Chapitre 32F: juillet - septembre 1783
D’un bond presque animal, de cet instinct de mère qui me poussait à ne pas réfléchir, je me précipitais vers la chambre d’où émanaient les cris. Léon, moins sentimental que moi et qui pensait à un caprice, resta couché.
La pièce était allumée lorsque j’y pénétrais, et pour cause, Gustavine et Malou, réveillées par les pleurs, s’étaient levées et s’apprêtaient à venir me voir, agenouillées près de mon petit garçon qui pleurait, assis au milieu des morceaux de verre brisé. Les plantes de ses pieds étaient en sang, son nez coulait, son visage trempé de larmes, il avait marché comme il fallait sur les morceaux de verre, n’y voyant rien du tout.
Je conseillais aux filles de se recoucher, puis je le portais jusqu’à ma chambre, il n’avait cessé de pleurer, ses pieds gouttaient à présent, tâchant le parquet.
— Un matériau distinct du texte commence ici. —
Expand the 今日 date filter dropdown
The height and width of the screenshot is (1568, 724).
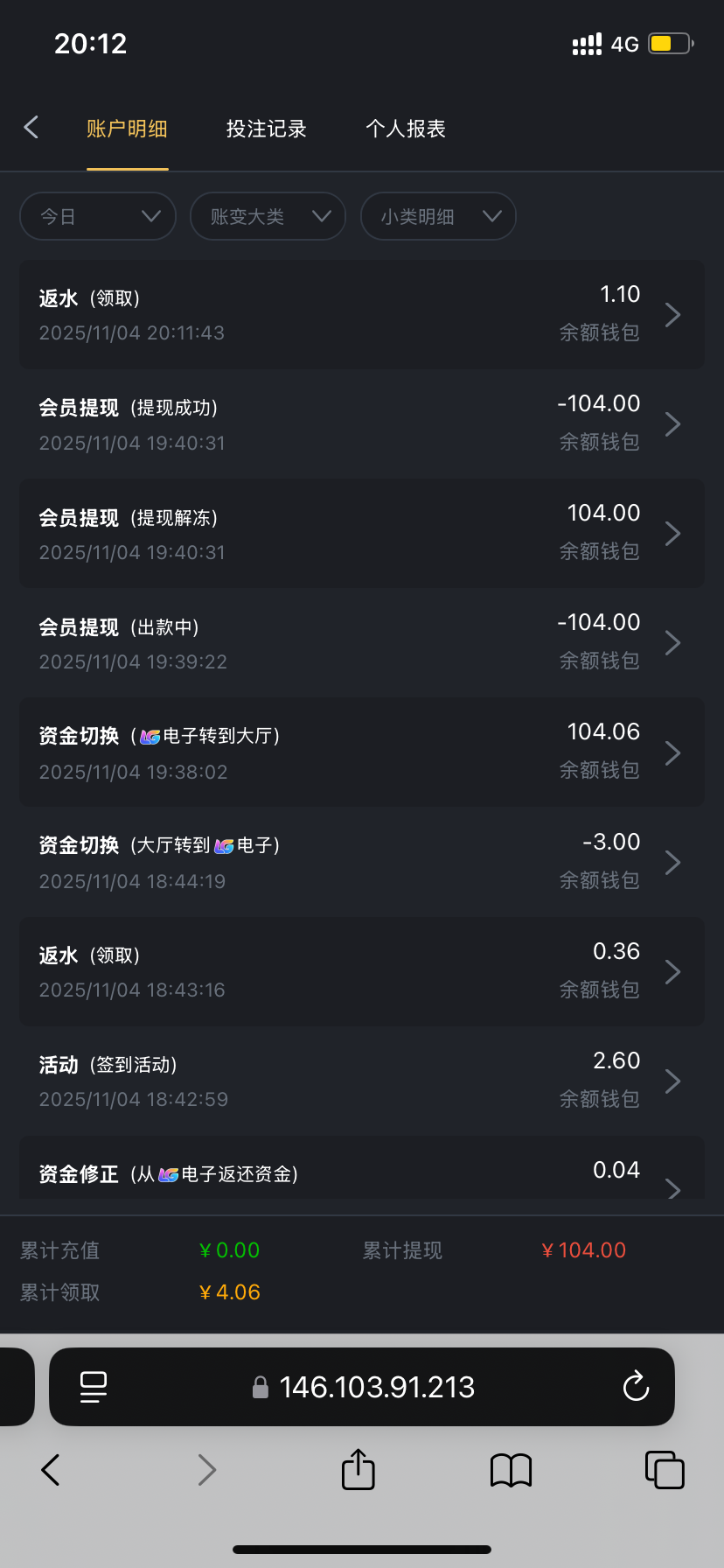98,216
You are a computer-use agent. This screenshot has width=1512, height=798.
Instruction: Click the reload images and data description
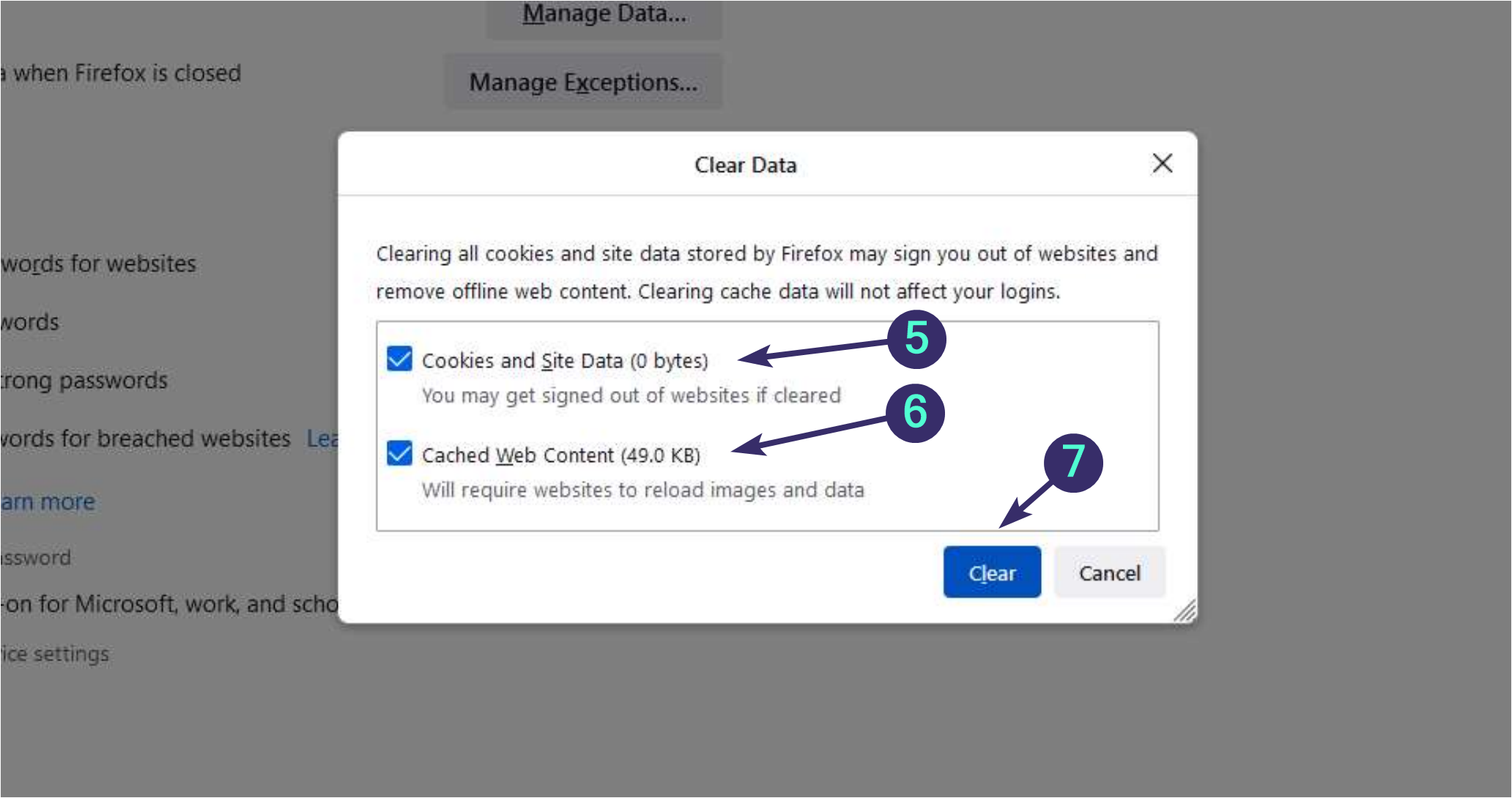642,490
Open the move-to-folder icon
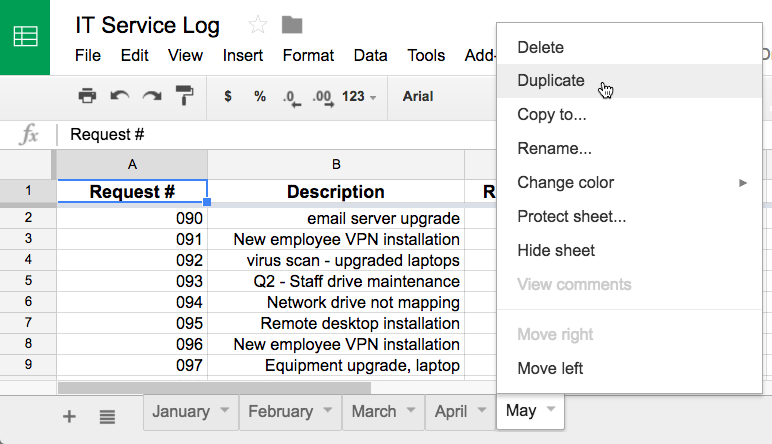The width and height of the screenshot is (772, 444). coord(292,25)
Je me dépêchais de le conduire jusqu’à Léon. Mon mari s’était levé, il avançait vers moi avec un air inquiet.
—''Que se passe-t-il ?
—''Il a marché sur le verre. Il me faut du linge pour panser ses plaies. Lui répondis-je en caressant les longs cheveux de l’enfant tremblant qui mouillait mon dos de larmes et de morve.
Léon hésitait, n’ayant jamais fait ce genre de requête, je l’aidais, presque agacée.
—''Dans le tiroir, là, près du paravent.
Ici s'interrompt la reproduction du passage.